The following case of trichofolliculoma was presented in a 3.5-year-old male neutered guinea pig.
The lesion was a long-standing subcutaneous mass from the right flank and consisted of a raised, firm skin lump with a pre-incised deep border measuring 45 x 42mm (Figure 1). The guinea pig was otherwise in good health and did not exhibit any other clinical signs.
When examined histologically the lesion consisted of a discrete expansile nodular mass located in the hypodermis below intact haired skin and mildly inflamed dermis. The mass had a cystic centre bordered by squamous epithelium and contained small amounts of eosinophilic secretory material (Figure 2). The bulk of the mass was composed of rudimentary proliferating follicular structures (Figure 3A), which were haphazardly arranged around primary follicles or cysts (Figure 3B).
The supporting stroma was thin and consisted of loose fibrovascular connective tissue with low numbers of inflammatory cells. The lesion compressed the surrounding connective tissue. It did not infiltrate through the panniculus muscle, and it had clear margins around it in the submitted sections.
Diagnosis and treatment
Trichofolliculoma is a very common and distinct skin tumour in the guinea pig, but it is less commonly seen in other domestic species. It can affect either sex or any age of the species. Tumours can be single or multiple and can grow up to between 4 and 5cm. They can develop anywhere on the body, although the dorsum and caudal hip area are common locations. The tumours sometimes have a central pore through which inspissated white and grey cellular debris may be expressed.
They [trichofolliculomas] can develop anywhere on the body, although the dorsum and caudal hip area are common locations.

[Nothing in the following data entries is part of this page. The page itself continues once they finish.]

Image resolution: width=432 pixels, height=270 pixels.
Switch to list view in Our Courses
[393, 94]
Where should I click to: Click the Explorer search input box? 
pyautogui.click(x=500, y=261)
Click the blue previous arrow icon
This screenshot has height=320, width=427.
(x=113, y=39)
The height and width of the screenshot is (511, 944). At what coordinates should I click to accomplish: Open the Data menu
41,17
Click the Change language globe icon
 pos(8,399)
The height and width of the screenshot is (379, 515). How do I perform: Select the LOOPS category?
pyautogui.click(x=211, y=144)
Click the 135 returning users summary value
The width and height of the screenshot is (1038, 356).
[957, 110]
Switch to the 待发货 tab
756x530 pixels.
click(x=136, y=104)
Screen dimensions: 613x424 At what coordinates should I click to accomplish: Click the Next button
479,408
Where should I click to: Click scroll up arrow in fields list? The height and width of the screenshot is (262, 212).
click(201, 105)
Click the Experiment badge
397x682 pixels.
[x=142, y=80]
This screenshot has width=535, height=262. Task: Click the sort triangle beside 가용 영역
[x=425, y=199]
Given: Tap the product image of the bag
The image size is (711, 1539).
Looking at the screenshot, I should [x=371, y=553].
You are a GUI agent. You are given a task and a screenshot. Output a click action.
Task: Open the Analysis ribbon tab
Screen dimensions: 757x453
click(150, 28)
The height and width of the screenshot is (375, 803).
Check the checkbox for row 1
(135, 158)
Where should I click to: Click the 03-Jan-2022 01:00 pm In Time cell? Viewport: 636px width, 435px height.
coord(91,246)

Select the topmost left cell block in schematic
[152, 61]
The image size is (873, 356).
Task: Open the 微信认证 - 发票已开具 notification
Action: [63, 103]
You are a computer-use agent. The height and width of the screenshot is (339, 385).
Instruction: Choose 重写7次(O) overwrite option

The mass exhibits benign biological behaviour and may be regarded as a hamartoma rather than a true neoplasm. Hamartomas are regarded as malformations of tissue that retain their normal anatomical relationships, rather than an uncontrolled proliferation of a single cell line following genetic mutation. This usually results in a well-demarcated, slow-growing lesion. However, the guinea pig may overgroom these areas leading to superficial ulceration, haemorrhage and crusting with possible secondary infection; therefore, surgical excision is advised and is expected to be curative.